- _Records provided_
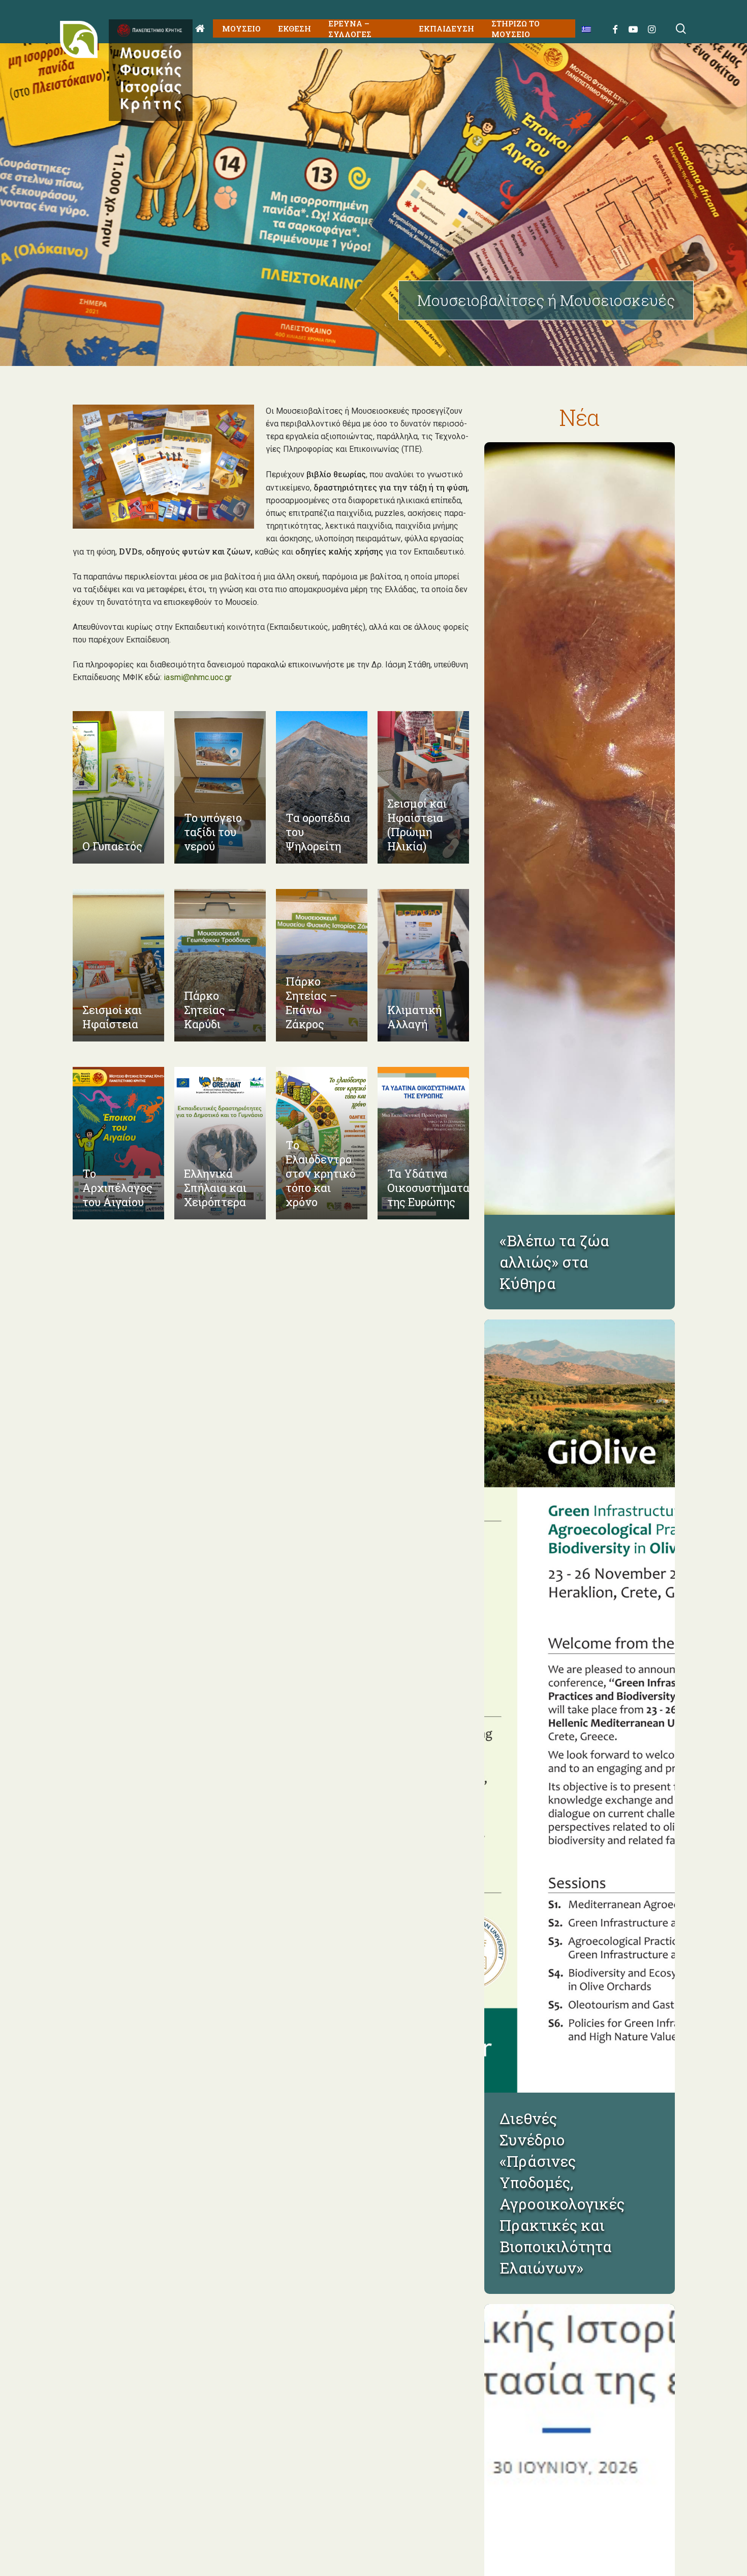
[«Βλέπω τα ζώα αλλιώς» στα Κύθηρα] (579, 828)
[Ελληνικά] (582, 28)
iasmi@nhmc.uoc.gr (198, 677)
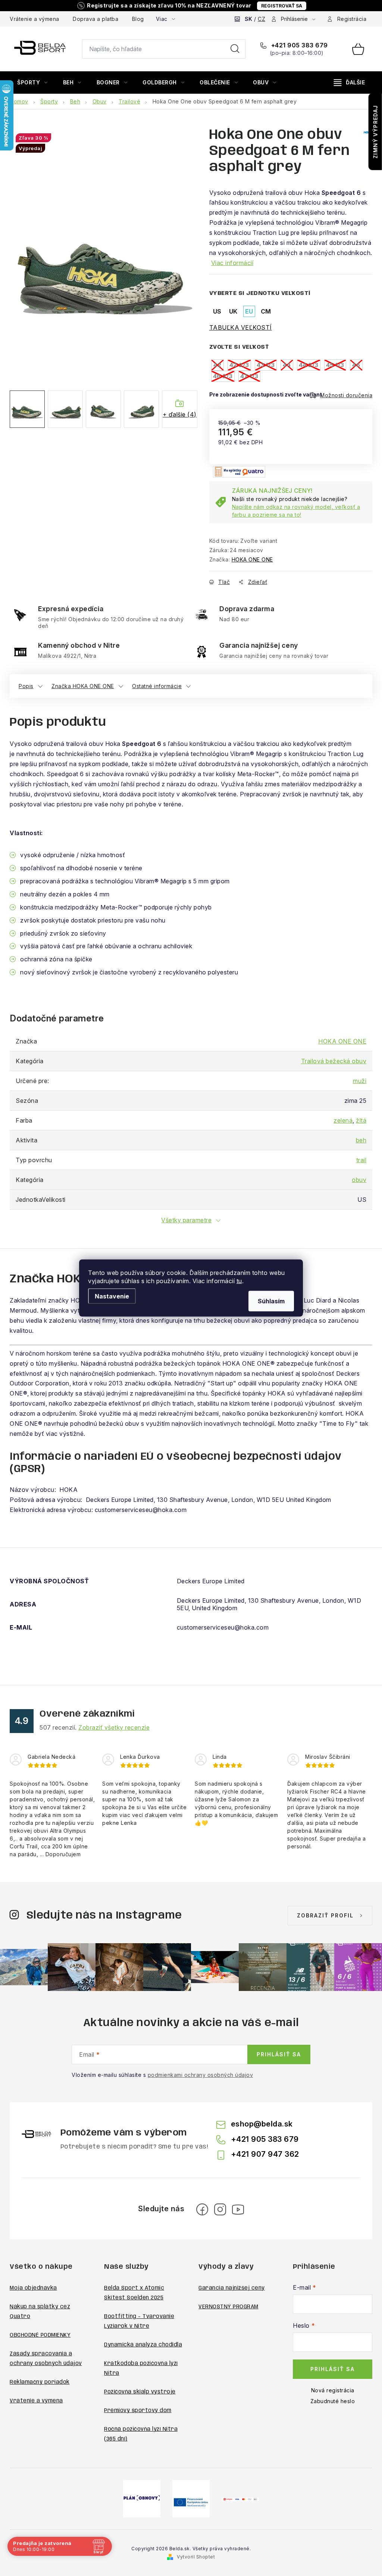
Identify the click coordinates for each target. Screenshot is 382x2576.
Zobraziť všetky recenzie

- _Task directions_
Reproduce every entry exactly, but omit each picture.

- _Expected answer_
[«Βλέπω τα ζώα αλλιώς» στα Κύθηρα] (579, 828)
[Ελληνικά] (582, 28)
iasmi@nhmc.uoc.gr (198, 677)
Identify the click coordinates for each target. Screenshot is 382x2576.
Zobraziť všetky recenzie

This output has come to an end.